Chart of the Day: Ain’t Gonna Play $SUNE, $SCTY

by Dan October 1, 2014 1:29 pm • Chart of the Day• Commentary

Solar stocks had been a great success story in the latest leg of the bull market.  Solar City (SCTY) has captured its fair share of attention in the space as a result of Elon Musk’s involvement (Chairman and largest shareholder). The chart of the stock since its 12/12/12 IPO at $8 is nothing short of fascinating, up 1000% to its all time highs earlier this year in March, but now down 35% from those levels and flat on the year:

SCTY since 12/12/12 IPO from Bloomberg
SCTY since 12/12/12 IPO from Bloomberg

What’s interesting about the chart is that it has held the uptrend the entire way up, and buying the dip at the trend-line has resulted in gains of about 100% on average of the 4 major sell offs.  This price action could, in large part, be the result of relatively tight ownership (Musk owns 23% of the shares outstanding) vs the high short interest at 22% of the float.  As long as earnings losses continue in the manner they have and analysts expect them to, high short interest will be a fixture to the story, despite sales growth of 50% a year for the next few years.

SCTY Earnings and Expected losses from Bloomberg
SCTY Earnings and Expected losses from Bloomberg

While SCTY has been a terrific investment since its IPO, the stock’s performance in 2014 is in stark contrast to Sunedison (SUNE), which is up 43% on the year, but also up 1000% from its lows in 2012.  SUNE, a manufacturer of polysilicon that goes into solar technology, and also now a major solar project developer, also loses money.  The company’s longer history and varied businesses also means higher total sales than SCTY ($2.5 billion vs. $250 million), though both are around $5 billion market cap companies.

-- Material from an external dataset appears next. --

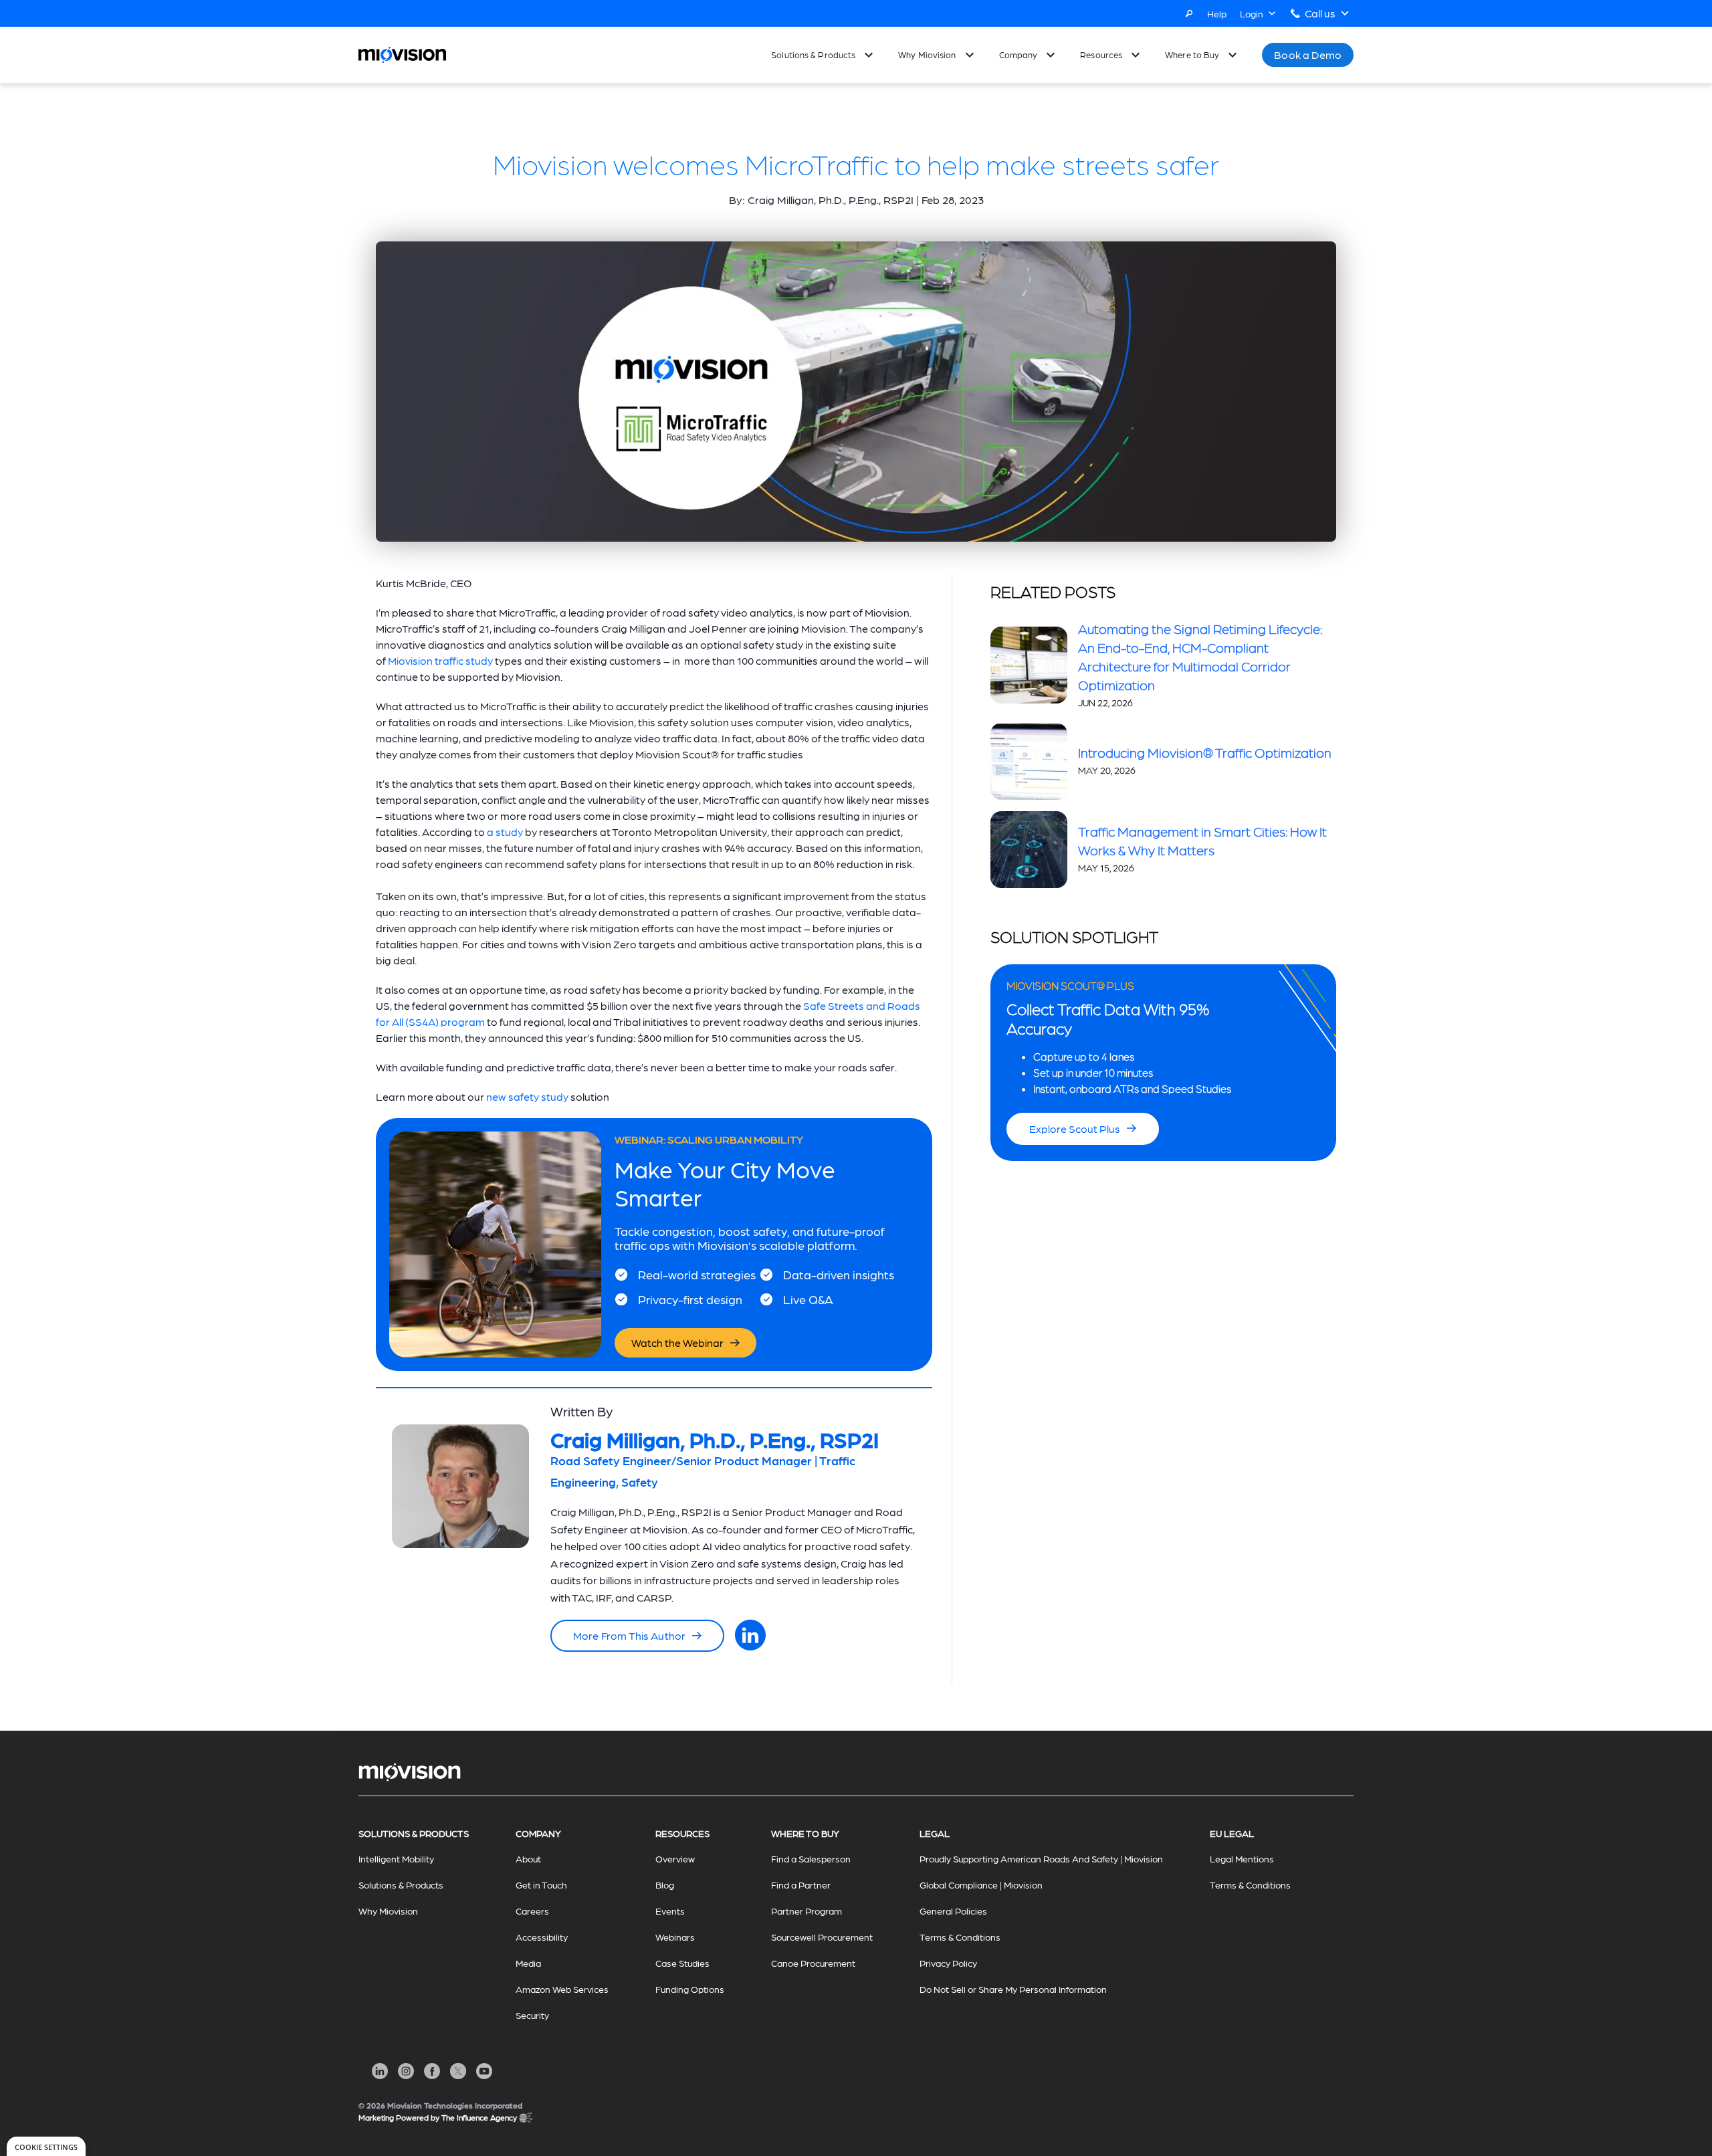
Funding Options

SUNE was recently the subject of takeover rumors by General Electric (GE), which were quickly denied, but much like SCTY, the largest holder of SUNE shares is not one that you would normally want to bet against – founder of Greenlight Capital, David Einhorn.  We routinely see unusual options activity in the name, most of it bullish call purchases.  Total open interest, calls outnumber puts 2.25 to 1, with 9 of the top 10 strikes of open interest are calls.

The chart of SUNE over the last 2 years, much like SCTY, is interesting, not only because it has held its steep uptrend till this past month, but also because it is today below its 200 day moving average for the first time since November 2012, nearly two years ago!!

SUNE 2yr chart from Bloomberg
SUNE 2yr chart from Bloomberg

Our only existing trade in the solar sector is a long put position in the solar etf TAN, which was originally a put calendar that Enis put on in mid-August.  Enis is long the Oct 39 put for $0.78 through that position.  The $36.60 low from May is the 6 month low in TAN.

Faltering momentum from some high growth sectors was a theme for the first five months of 2014.  It didn’t take long for the broad market to shrug off weakening breadth and continue higher.  However, as sectors like 3D printing and Cloud Software failed to make new highs with large cap tech and the S&P as a whole, a break in solar could be just another sign that investors are starting to re-adjust their risk posture for a more difficult environment in the coming months.